Total Confusion :(
Visitor's Question from a 21-30 year old Male
Well I met this wonderful girl online. Both of us are currently unemployed and are waiting to start school. I've known her for little over a month now and with all our freedom we've been able to talk almost every day for long hours at a time. To be quite honest, she's an amazing person and I really do love her. I have never loved so much in my life. Maybe Im just inexperienced, but thats how I feel. This person has made massive improvement in my happiness and my life. Not just how I feel, but how and who I am. Im just better. Or I was until a few days ago...
My girlfriend lives miles away in Germany. I lived there for 4 years myself and have strong ties to the country. Im back home now in the states and miles away. For nights I've dreamt of her. She's invaded my mind all day long. Needless to say, it has been painfull to be so far away.
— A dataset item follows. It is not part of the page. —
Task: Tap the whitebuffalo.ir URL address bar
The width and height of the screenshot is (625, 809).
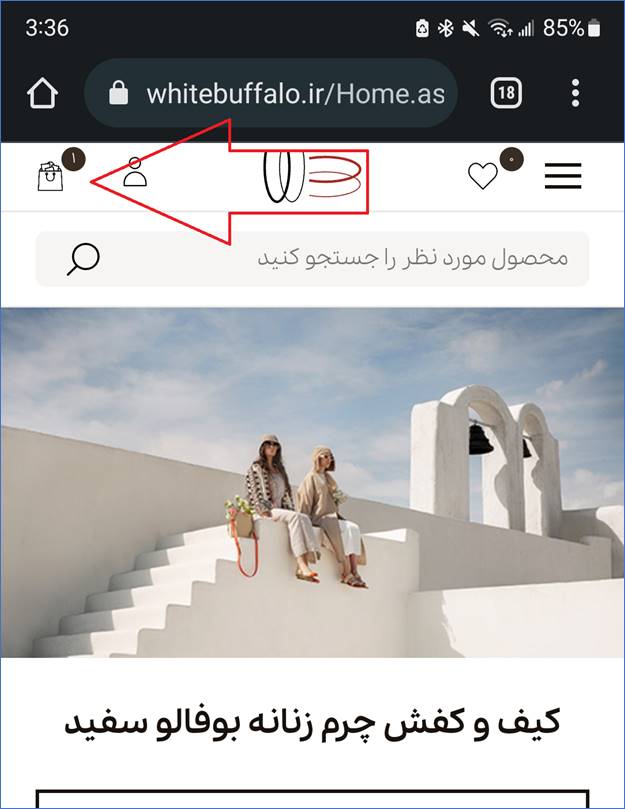Action: [x=271, y=93]
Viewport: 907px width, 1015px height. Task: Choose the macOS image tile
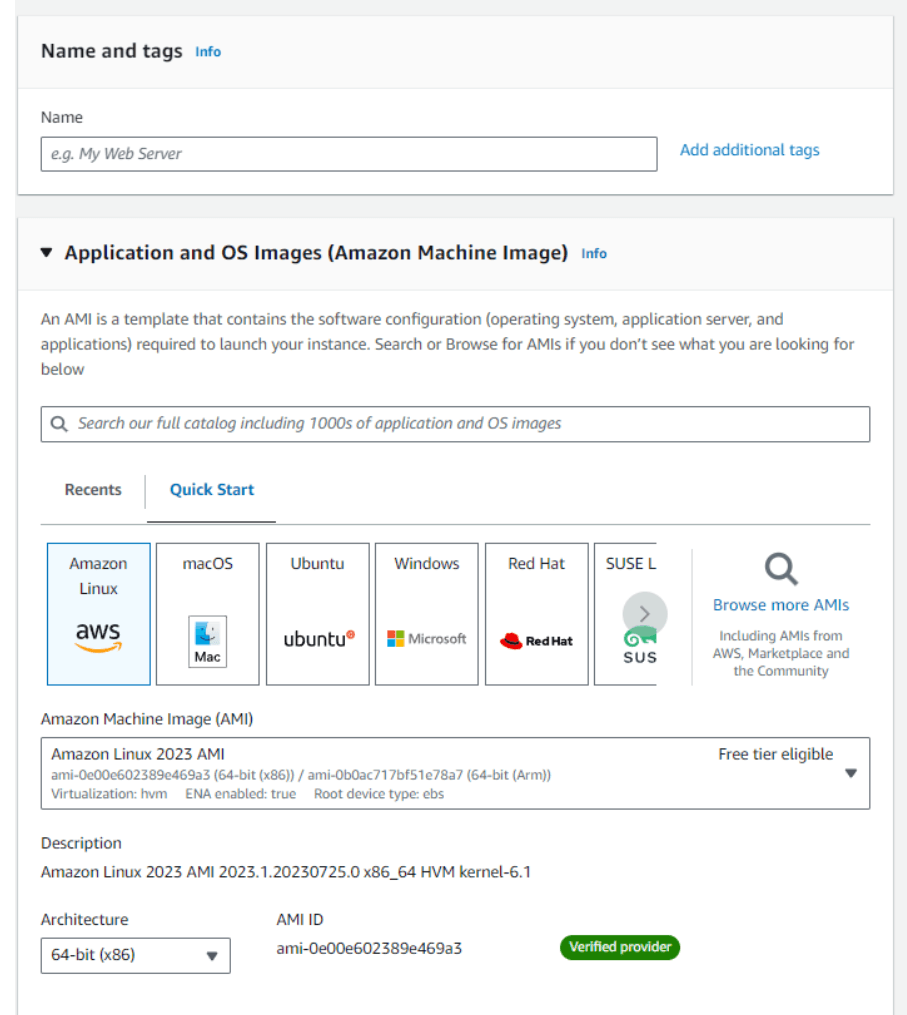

I was scared for a while. I felt so much for her, but I feared the same was not true of her feelings for me. We trusted eachother with a multitude of personal details and could talk about anything... Well, almost. There were a few things she didnt want to know and a few things she never told me. I could never see her and she could never see me. She didnt want to know my real name, happy with my online identity alone. We knew so much about eachother except for these important things.
This pretty much confirmed my fears. It was a message that she didnt love me. So I spent a few sleepless nights trying convince myself otherwise.
It finally came to a point a few days ago. We were discussing some things that had been worrying her. I was doing all I could to comfort her and keep her away from the dark thoughts she was having. I told her not to worry and then I asked if she felt like somone cared for her. I told her my true feelings and I was surprised and relieved to find that she actually felt the same of me!
Something was still wrong. She did love me but she confessed that there was a barrier there, a reality. I inquired into her fears and she told me I would hate her if I knew what she was really like. She was terrified and I was terrified of losing her. I asked again. Bravely, she told me the truth, why she was holding back all this time.
She had lied about her sex and felt incredibly guilty about hiding it all this time. I told her that i didnt hate her and that I forgave her for everything. She simply couldnt go wrong. It was a shock to me, I wont lie. Despite it all, I still love this person, this girl that I met online. I think of her that way, because that is what she is on the inside.
But... this has been difficult. I am not gay and neither is she really. I am torn between my nature and my love, in more pain than before. I dont know if I can get over this gender barrier. Its not like I can just stop loving her. Thats impossible.
I fell in love with a girl and now I must question her existence. But she's real on some level, I know! I feel very shallow and self centered because I want a full woman. I love her, but Im afraid I have to let go now. Im afraid Ill hurt her now. All because of some anatomical imcompatibilty. I told her I would try to maintain our relationship. We do still talk online and we do love eachother. I can still send her a -kiss- and a <3, becuase I still feel that way.
Here's the big thing, If I ever did let go of her, it might be the biggest mistake I've made in my life. But however it ends, I know we'll allways be friends. We have discussed this and she understands.
So here I am again. Sleepless nights and I have no idea where Im going. :( Im sorry for this epic storyline. I can never make something short :(
Continue to talk with her and don't worry about the outcome. Nobody can foretell the future.
However, in the interest of your nature, you should be prepared for your relationship to cool off a bit. After all, you've only been talking for a month or so. You will always have your friendship as an anchor.